Your answer must be an exact retyping of the line containing "Task: Tap the Elon Musk photo on the left" and every line after it through the end of the records below, with no pictures and nothing else.

Segment Start: INFORMATION SUPPLIED

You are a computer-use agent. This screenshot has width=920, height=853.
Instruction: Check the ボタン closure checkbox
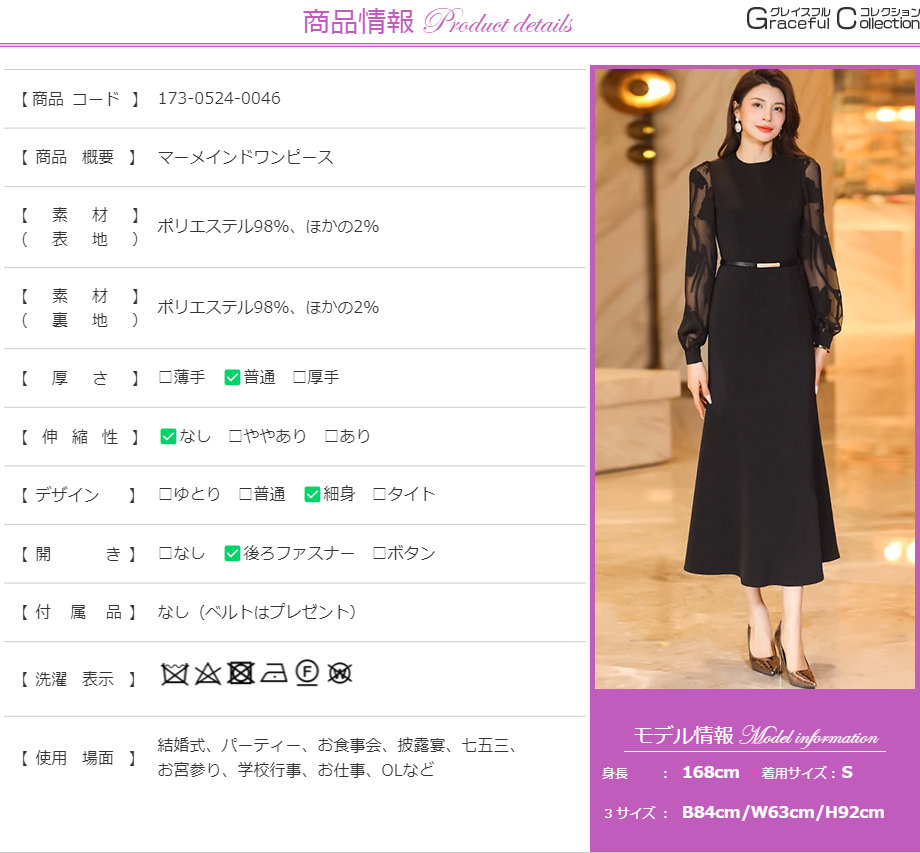tap(379, 553)
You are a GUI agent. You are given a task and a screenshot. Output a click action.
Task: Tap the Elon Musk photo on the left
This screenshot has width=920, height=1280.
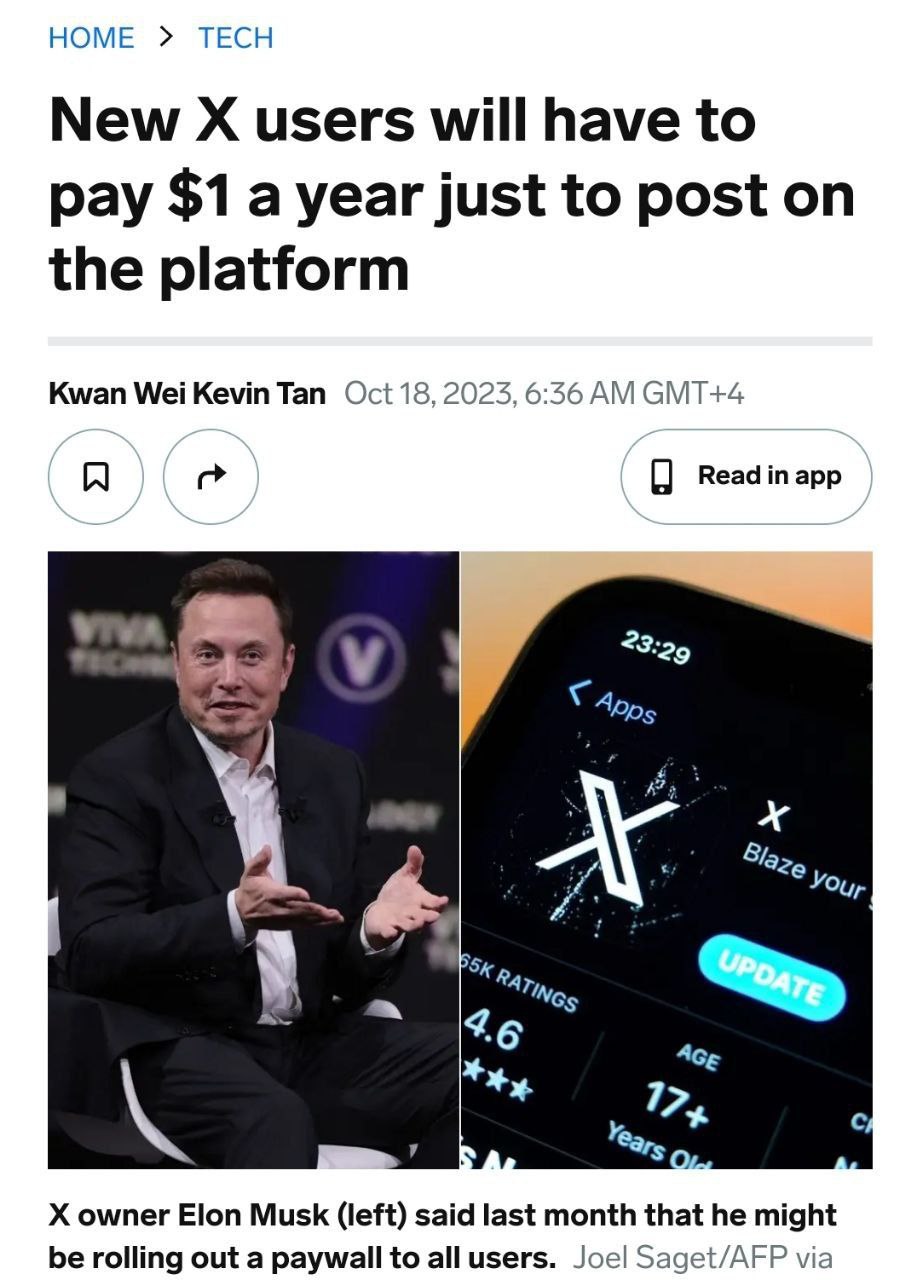[253, 860]
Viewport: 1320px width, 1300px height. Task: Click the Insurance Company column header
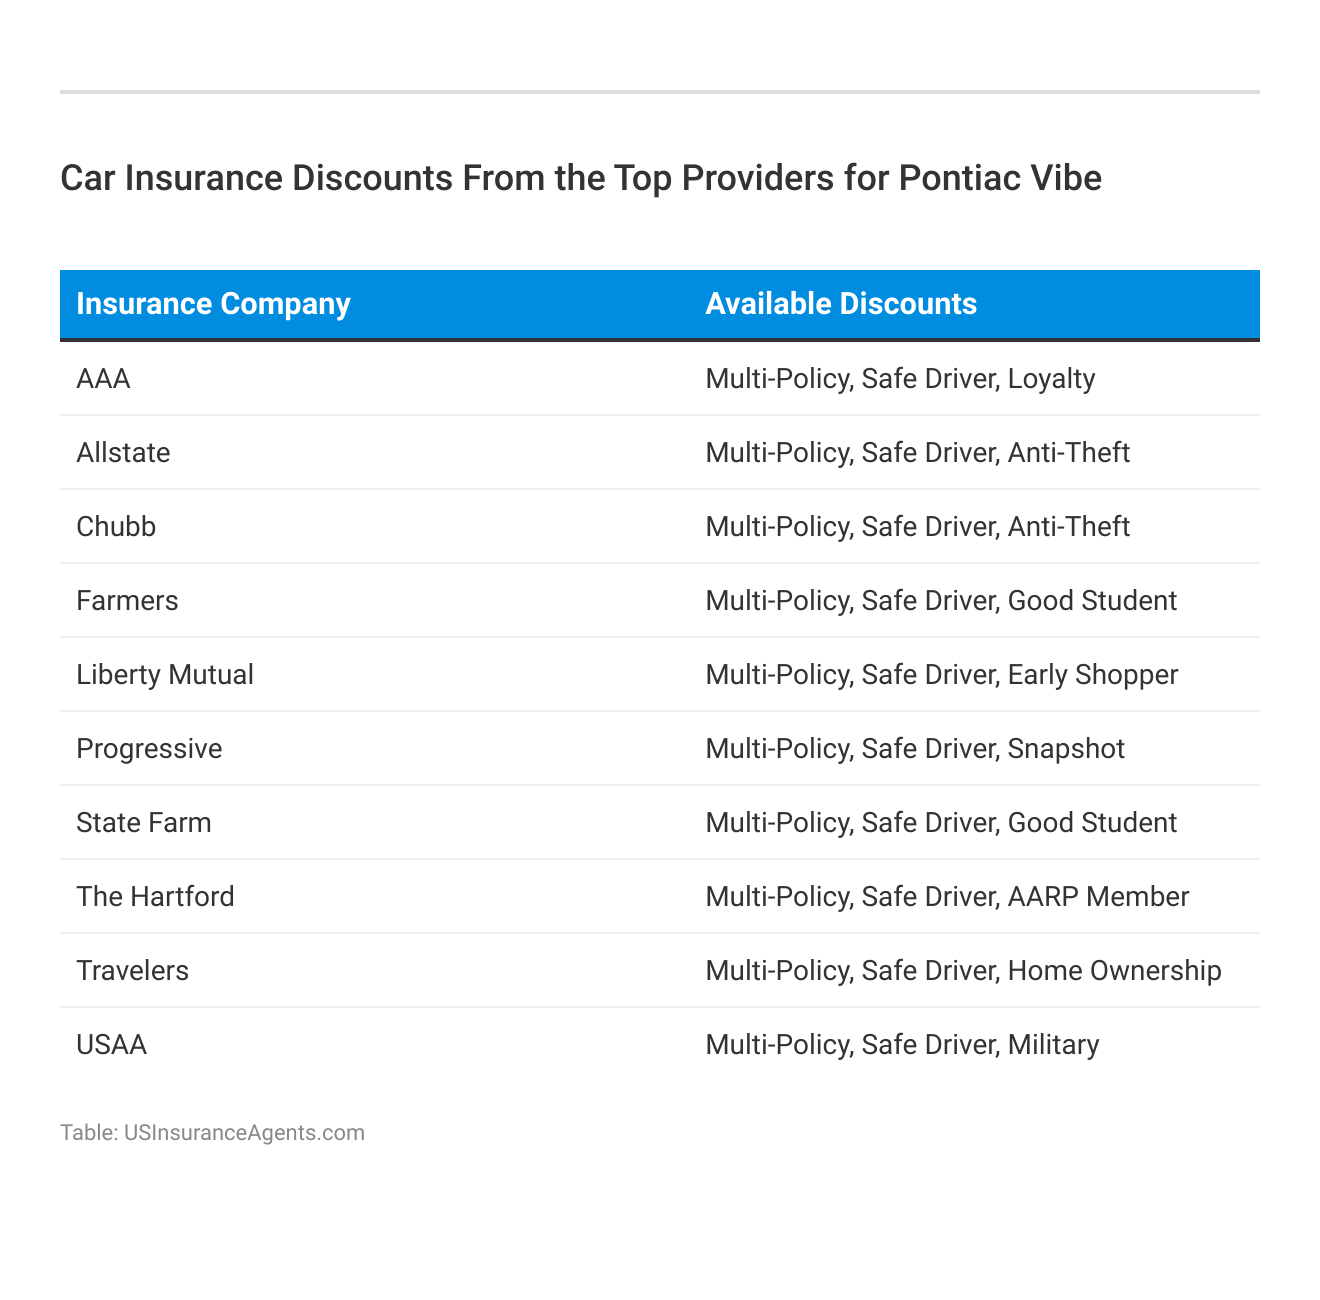point(213,304)
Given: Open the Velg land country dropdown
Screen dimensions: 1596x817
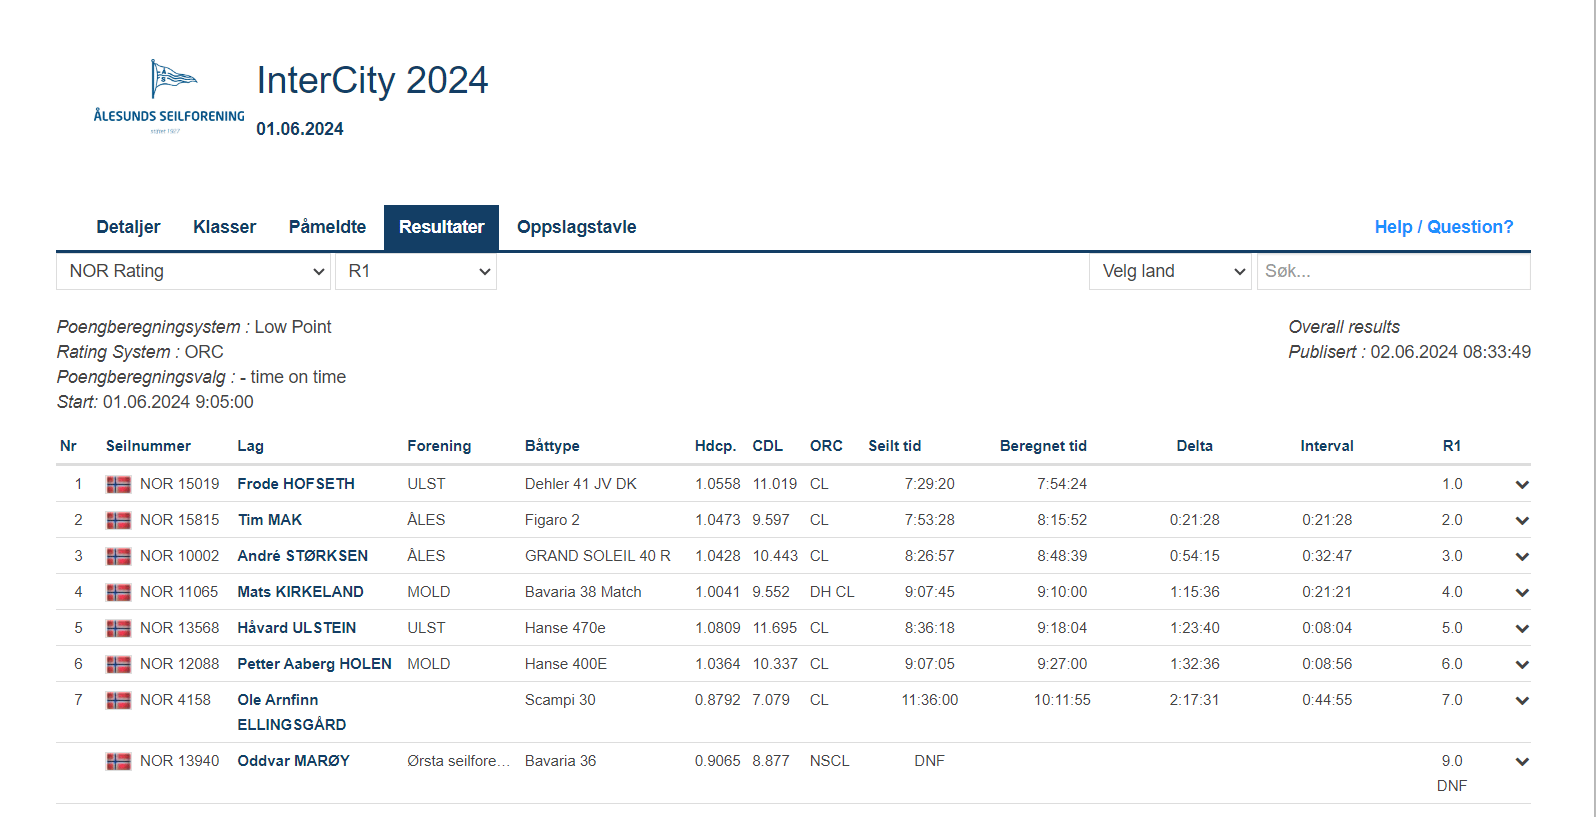Looking at the screenshot, I should [x=1170, y=271].
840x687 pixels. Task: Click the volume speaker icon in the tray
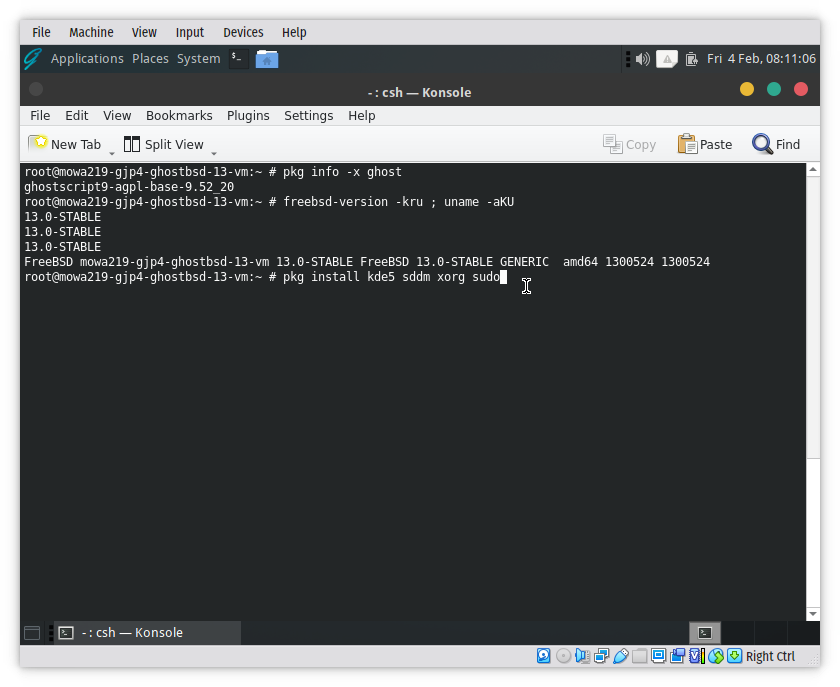[642, 58]
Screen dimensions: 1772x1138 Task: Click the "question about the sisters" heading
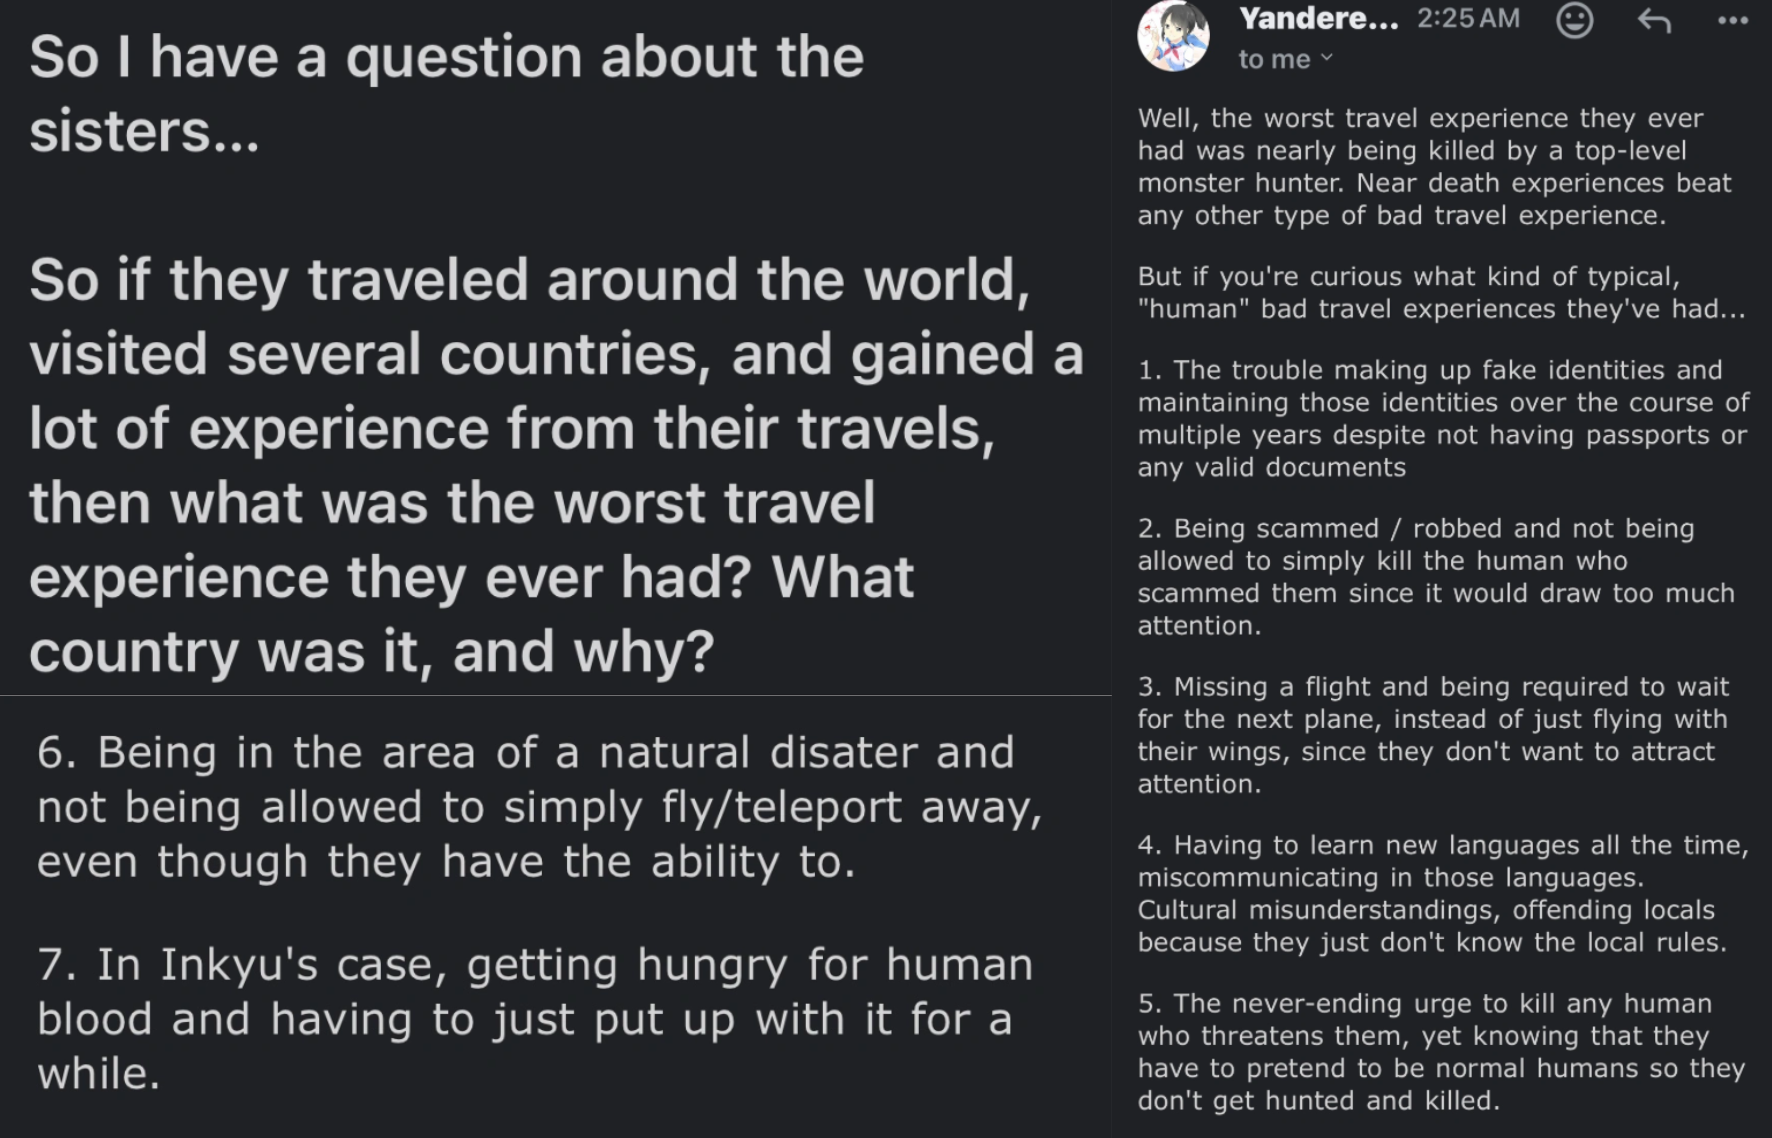(x=446, y=93)
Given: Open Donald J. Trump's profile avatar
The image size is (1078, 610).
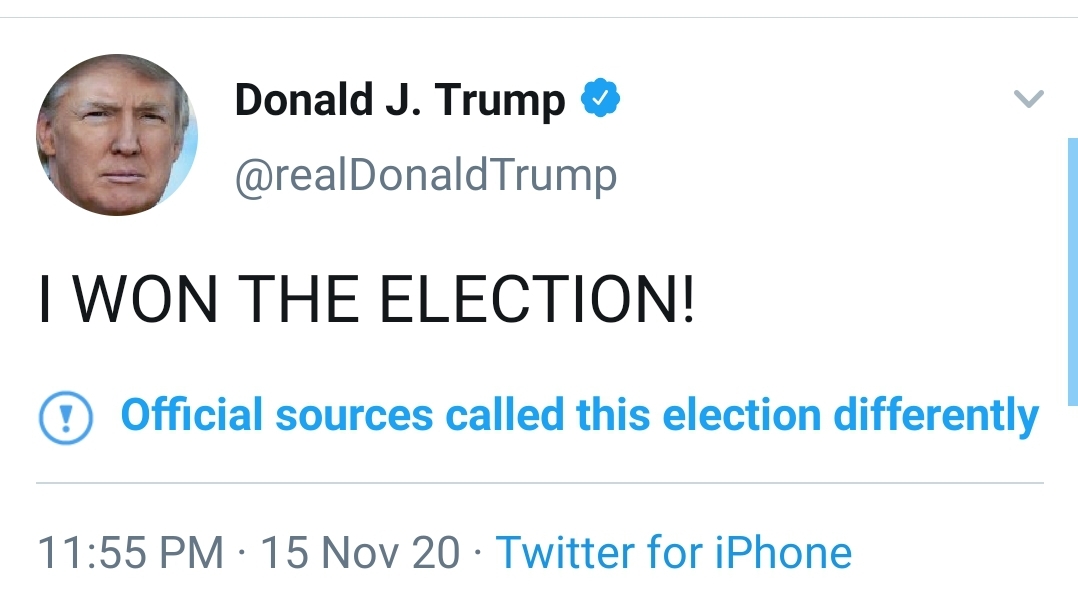Looking at the screenshot, I should [x=117, y=135].
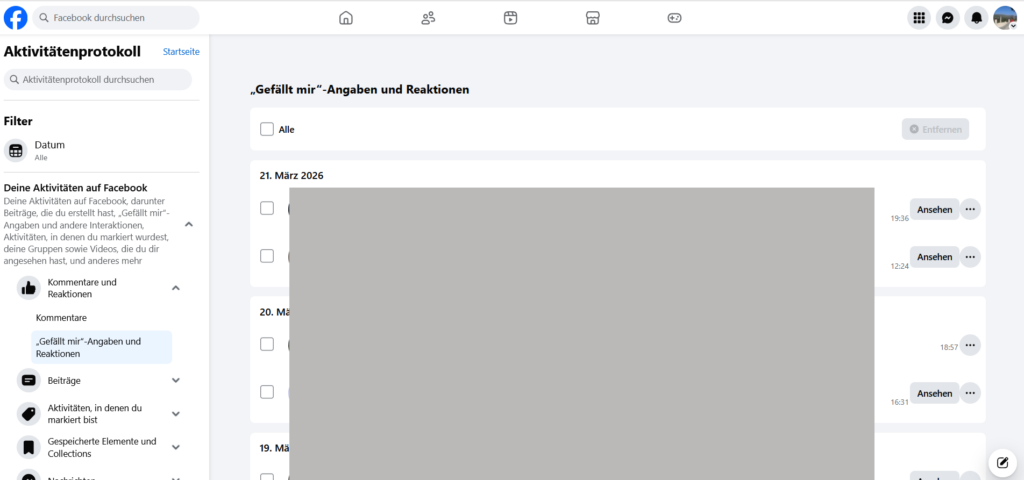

Segment End: INFORMATION SUPPLIED

EXERCISE RESPONSE:
Task: Tap the Elon Musk photo on the left
This screenshot has width=920, height=1280.
[253, 860]
Viewport: 1320px width, 1300px height. Task: Click the Insurance Company column header
point(213,304)
Given: Open the Velg land country dropdown
Screen dimensions: 1596x817
Looking at the screenshot, I should [x=1170, y=271].
840x687 pixels. Task: Click the volume speaker icon in the tray
[642, 58]
Screen dimensions: 1772x1138 Task: Click the "question about the sisters" heading
(x=446, y=93)
Given: Open Donald J. Trump's profile avatar
The image size is (1078, 610).
Looking at the screenshot, I should [x=117, y=135].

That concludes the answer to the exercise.